Yusuf, who until recently was the director-general of the Lagos Chamber of Commerce and Industry (LCCI), told NewsAfrica that although the manufacturing sector has the potential to lift more Nigerians out of poverty in line with the government aspirations, it will be difficult to realise if the burden of tax becomes excessive and unbearable. 

Lanre Popoola, Chairman, Manufacturers Association of Nigeria (MAN), Oyo, Osun, Ekiti and Ondo branches, echoed Yusuf’s concerns, calling for urgent intervention from the federal government to arrest the situation and support the continued production of non-alcoholic drinks and other goods in the country.

He made the position of manufacturers known recently, while speaking about the rising price of petroleum products and Nigeria’s poor power supply.

‘It is a difficult thing ensuring production at this time, as diesel has gone up to N720 and N730 [approximately $1.75] per litre,’ he told the News Agency of Nigeria.
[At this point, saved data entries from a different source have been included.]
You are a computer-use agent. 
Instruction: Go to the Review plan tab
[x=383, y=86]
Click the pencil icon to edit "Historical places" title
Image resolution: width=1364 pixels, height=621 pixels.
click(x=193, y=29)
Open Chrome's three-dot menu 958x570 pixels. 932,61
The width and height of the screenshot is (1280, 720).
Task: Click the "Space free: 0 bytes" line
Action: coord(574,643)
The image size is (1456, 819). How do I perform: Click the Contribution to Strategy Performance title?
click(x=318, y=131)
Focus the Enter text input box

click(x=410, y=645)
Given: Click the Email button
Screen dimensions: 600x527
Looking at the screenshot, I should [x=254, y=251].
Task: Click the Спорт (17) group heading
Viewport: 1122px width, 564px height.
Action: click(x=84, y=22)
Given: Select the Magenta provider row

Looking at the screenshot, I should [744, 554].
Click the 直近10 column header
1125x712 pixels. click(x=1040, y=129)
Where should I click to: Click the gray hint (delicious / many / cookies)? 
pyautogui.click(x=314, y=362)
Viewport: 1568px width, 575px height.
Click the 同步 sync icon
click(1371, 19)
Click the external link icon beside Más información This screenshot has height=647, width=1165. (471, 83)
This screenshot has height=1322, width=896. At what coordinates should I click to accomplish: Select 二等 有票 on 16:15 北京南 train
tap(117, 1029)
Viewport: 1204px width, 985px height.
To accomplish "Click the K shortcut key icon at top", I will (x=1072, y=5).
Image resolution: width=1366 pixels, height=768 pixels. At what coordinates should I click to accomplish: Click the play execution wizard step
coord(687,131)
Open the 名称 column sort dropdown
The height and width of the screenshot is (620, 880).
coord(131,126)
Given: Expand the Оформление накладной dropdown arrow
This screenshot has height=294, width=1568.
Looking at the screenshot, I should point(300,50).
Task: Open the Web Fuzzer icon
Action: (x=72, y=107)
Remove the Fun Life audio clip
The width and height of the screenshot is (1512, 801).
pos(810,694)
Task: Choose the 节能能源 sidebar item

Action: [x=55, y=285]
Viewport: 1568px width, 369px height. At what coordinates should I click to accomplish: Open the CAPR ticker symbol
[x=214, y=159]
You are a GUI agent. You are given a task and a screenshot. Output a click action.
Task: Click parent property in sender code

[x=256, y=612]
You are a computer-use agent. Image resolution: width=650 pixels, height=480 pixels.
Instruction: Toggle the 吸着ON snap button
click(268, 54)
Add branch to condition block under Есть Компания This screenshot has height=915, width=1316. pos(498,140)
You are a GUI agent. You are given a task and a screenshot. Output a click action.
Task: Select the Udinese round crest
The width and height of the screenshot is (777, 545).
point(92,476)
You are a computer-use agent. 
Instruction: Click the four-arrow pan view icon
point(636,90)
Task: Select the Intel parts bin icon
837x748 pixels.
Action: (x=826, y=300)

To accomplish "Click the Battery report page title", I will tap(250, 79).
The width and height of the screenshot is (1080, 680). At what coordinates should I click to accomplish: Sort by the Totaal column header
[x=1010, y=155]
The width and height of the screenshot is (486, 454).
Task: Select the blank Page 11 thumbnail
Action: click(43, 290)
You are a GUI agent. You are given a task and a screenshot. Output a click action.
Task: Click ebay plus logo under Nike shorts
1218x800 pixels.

‘It is getting extremely difficult to produce and I don’t know how we are going to cope because 70 per cent of industries are running on diesel.'

‘There is no power supply, we are having 30 per cent of what it used to be, whereas the disposable income of people is not increasing, and the cost of products are going up. Even in my factory now, we are only running one shift instead of three shifts of eight hours each. Other businesses are also running limited hours on diesel as they cannot afford to use generators all day.’

He added: ‘The worst part is that diesel suppliers cannot agree for organisations to make a flexible payment plan such as installments, while they deliver the products in trust. They cannot again supply you with diesel and allow you to pay in two weeks. It is either you do cash and carry, or pay ahead, because they too cannot predict the cost of the product. And I don’t blame them, imagine you bought diesel last week at N630 [$1.50] per litre and the next day it is sold for N730 [$1.75] per litre, how will you replace your stock. 

Popoola believes the government needs to urgently step in and support manufacturers and hauliers with rebates on diesel in order to stave off an industrial collapse.

‘Maybe the government can come in and do a kind of palliative for us, it is either we have light 24 hours per week, to run our factories or do a palliative on diesel.'

'But unfortunately, we don’t produce diesel in this country, if the refineries are working, it is a different ball game, the country would have had it better now, if the refineries are working. So, the more the international prices of petroleum products go up, the higher the prices of what we are going to get from them.’